• _Exercise details_
Write out exactly, excluding pictures, the lines from the one containing "Select the Phòng 301 nhé e bubble" through the end of the data, both included.

[Start of section]

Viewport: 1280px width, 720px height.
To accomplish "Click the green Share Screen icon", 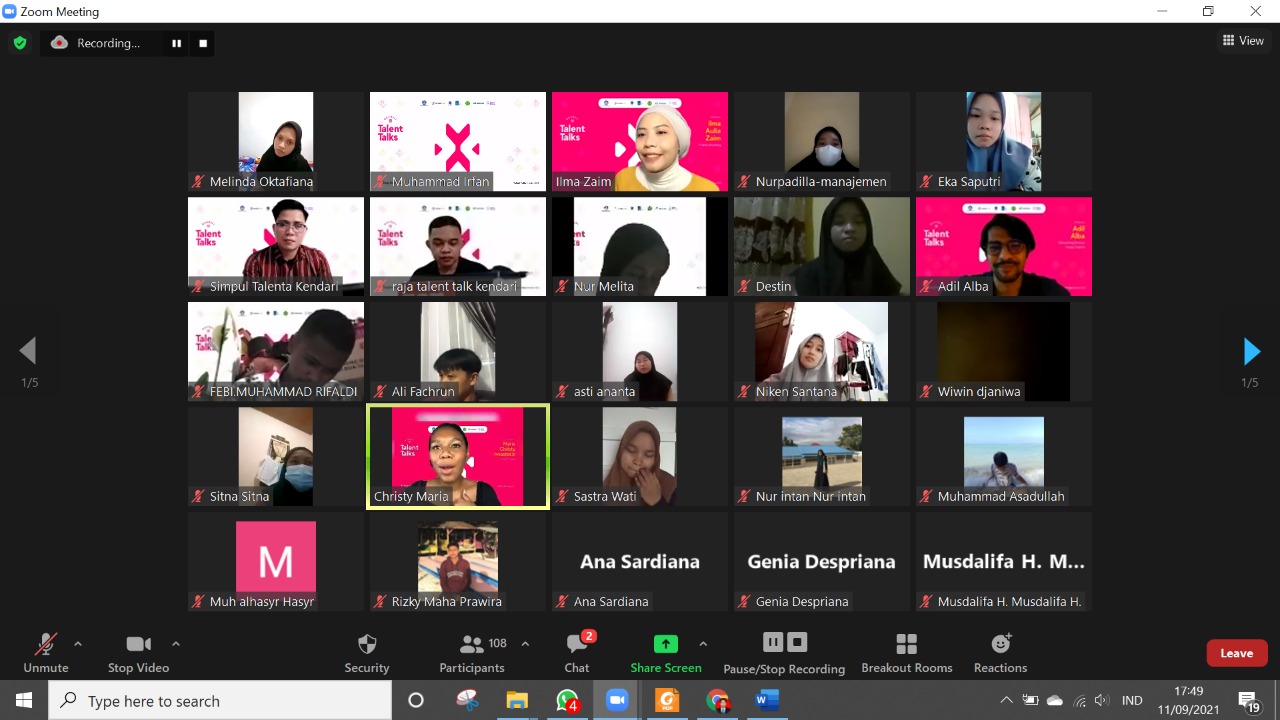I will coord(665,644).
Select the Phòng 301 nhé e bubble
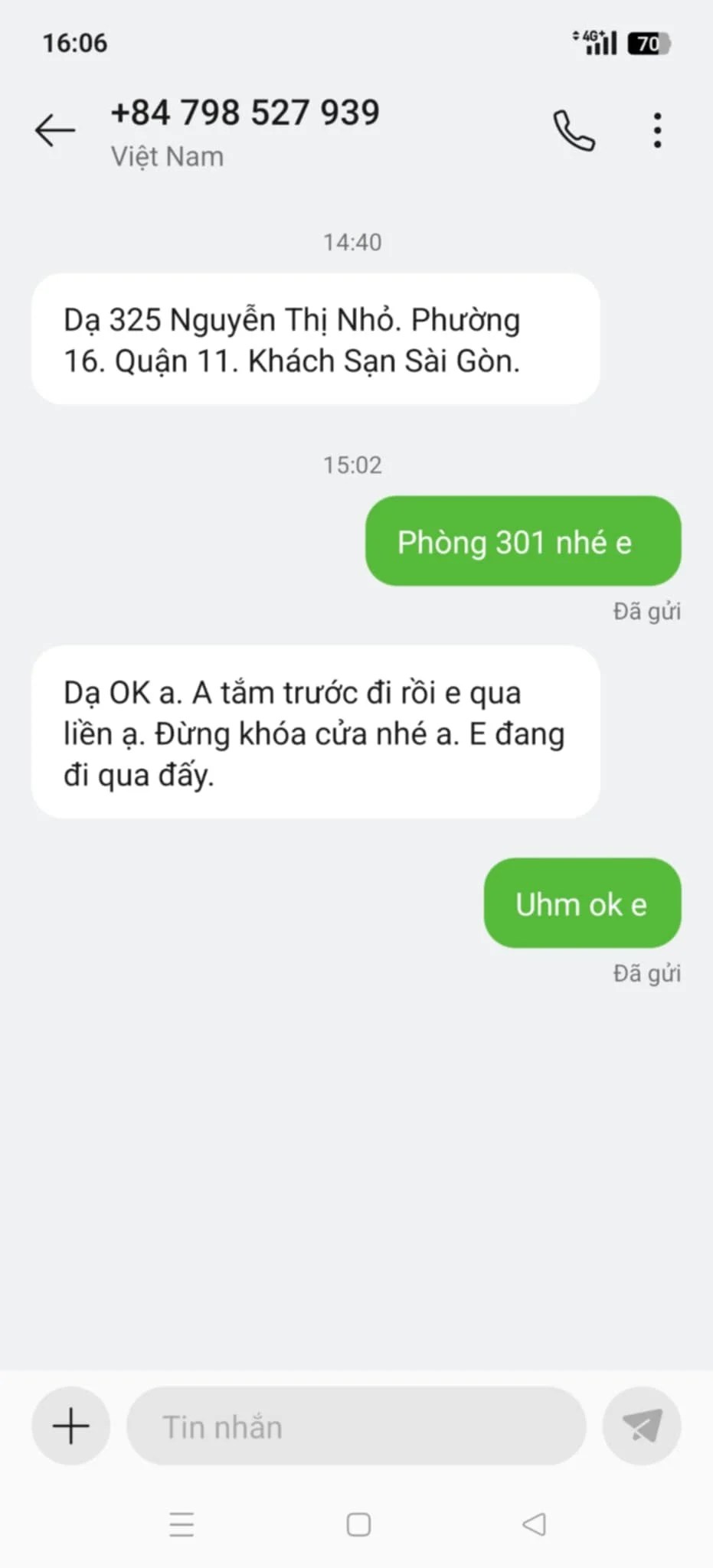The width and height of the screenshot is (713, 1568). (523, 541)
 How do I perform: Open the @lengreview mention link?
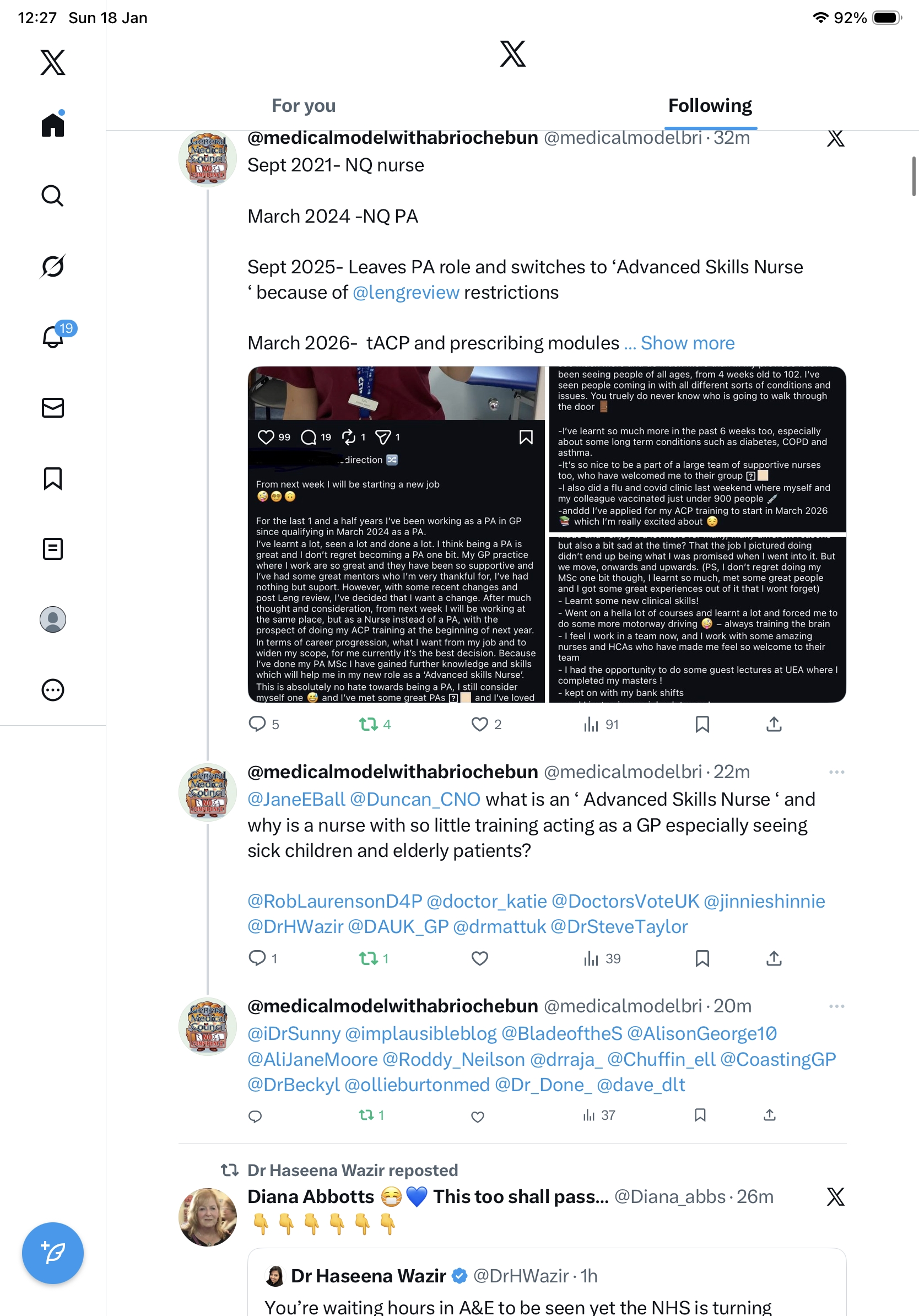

[End of section]

• _Output below_
Select the Phòng 301 nhé e bubble
The width and height of the screenshot is (713, 1568). (523, 541)
 How do I perform: Open the @lengreview mention link?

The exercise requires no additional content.